Rabu, 03 Agustus 2016

HARI RAYA DI KAMPUNG HALAMAN




Lebih dari dua puluh tahun sejak lulus SMA, saya tidak pernah berlebaran di kampung halaman. Kalau pulang kampung biasanya pas ada momen-momen tertentu, selain momen hari raya. Selain karena jarak yang jauh antara rumah dengan kampung halaman, alasannya adalah karena ruwetnya perjalanan saat-saat menjelang lebaran dan harga tiket yang naik lebih dua kali lipat dari harga biasa.
Lebaran tahun ini, meskipun tidak pas hari raya pertama dan kedua, saya dapat menikmati kembali suasana hari raya di kampung halaman.  Saya diingatkan kembali pada suasana berhari raya yang sudah terlewatkan lebih dari dua puluh tahun yang lalu.
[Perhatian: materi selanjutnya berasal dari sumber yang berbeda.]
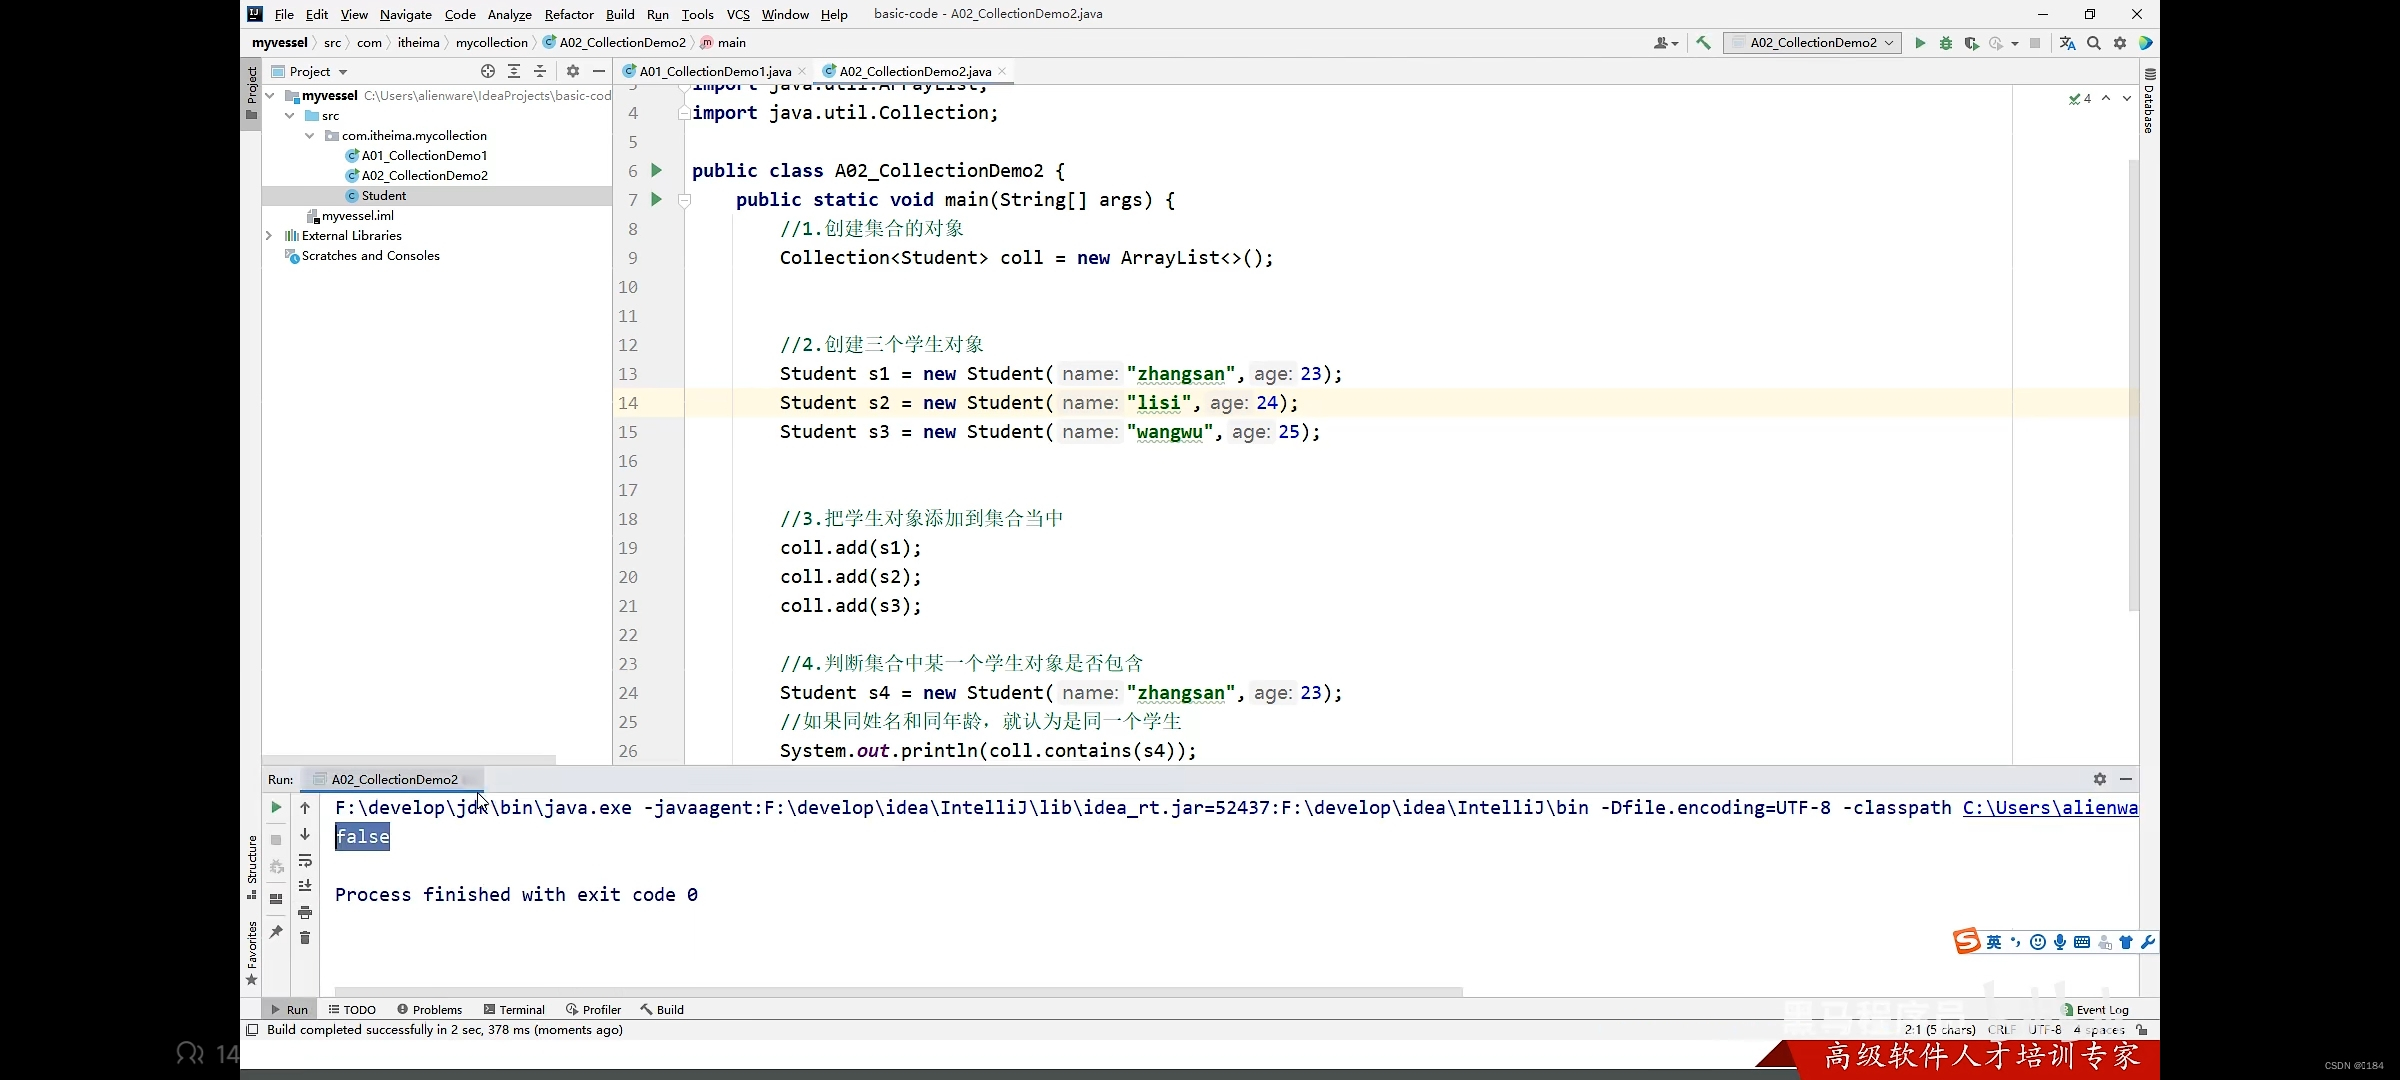Soft-wrap console lines with wrap icon
Image resolution: width=2400 pixels, height=1080 pixels.
coord(305,861)
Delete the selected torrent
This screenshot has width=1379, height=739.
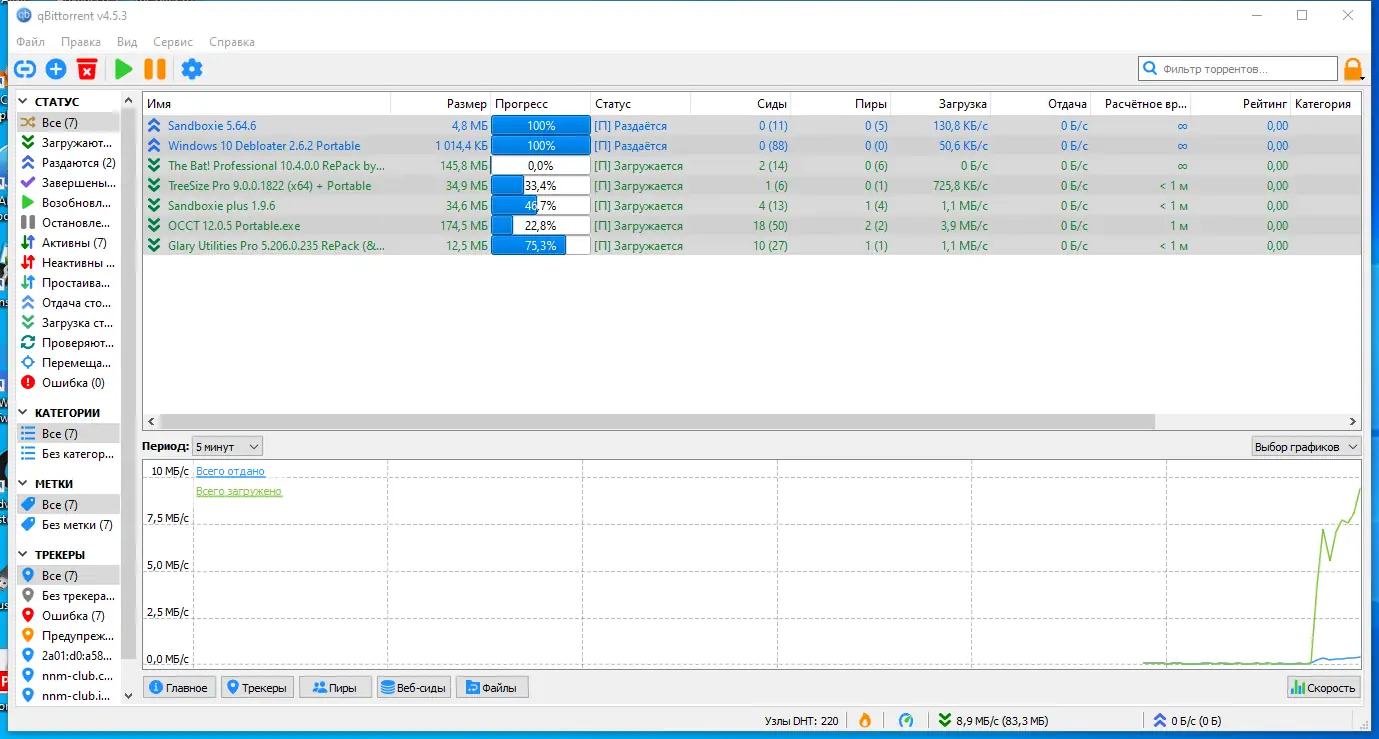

Ucapan-ucapan permohonan maaf yang biasanya diucapkan “Mohon maaf lahir dan batin”, disini cukup disingkat.
“Laer baten yo, Kang!”
“Iyo, podo-podo”, dijawab dengan singkat pula.
 Ucapan maaf-maafan versi singkat ini biasanya hanya digunakan kepada yang muda-muda saja. Kalau ditujukan kepada yang lebih tua, misalnya orang tua sendiri atau kakek nenek,  digunakan versi panjang dan lengkap. Plus dengan bahasa yang lebih halus pula.
“Ngaturaken sugeng riyadi, sedaya kalepatan kula nyuwun pangapura. Angsal dining syara’ mboten angsal dining syara’, mugi-mugi Allah Ta’ala sageto nglebur dosa kula lan dosa Bapak ing dinten riyaden meniko”.
Ucapan maaf demikian ini, biasanya mendapat jawaban dengan versi lengkap pula.
“Iyo, Le. Wong tuwo okeh lupute, seng enom okeh ngapurane. Mugi-mugi  Allah Ta’ala nglebur dosaku lan dosamu  ing dina riaya iki”.
Selama ini, saya mendengar jawaban ucapan maaf hari raya ini hanya melalui telepon saja. Tetapi kali ini saya bisa mendengar langsung dari mulut Bapak saya. Sesaat setelah mendangar jawaban Bapak, perasaan saya langsung mengharu biru, haru bahagia. Bahagia karena Bapak masih dikaruniai badan yang sehat diusia seperti ini.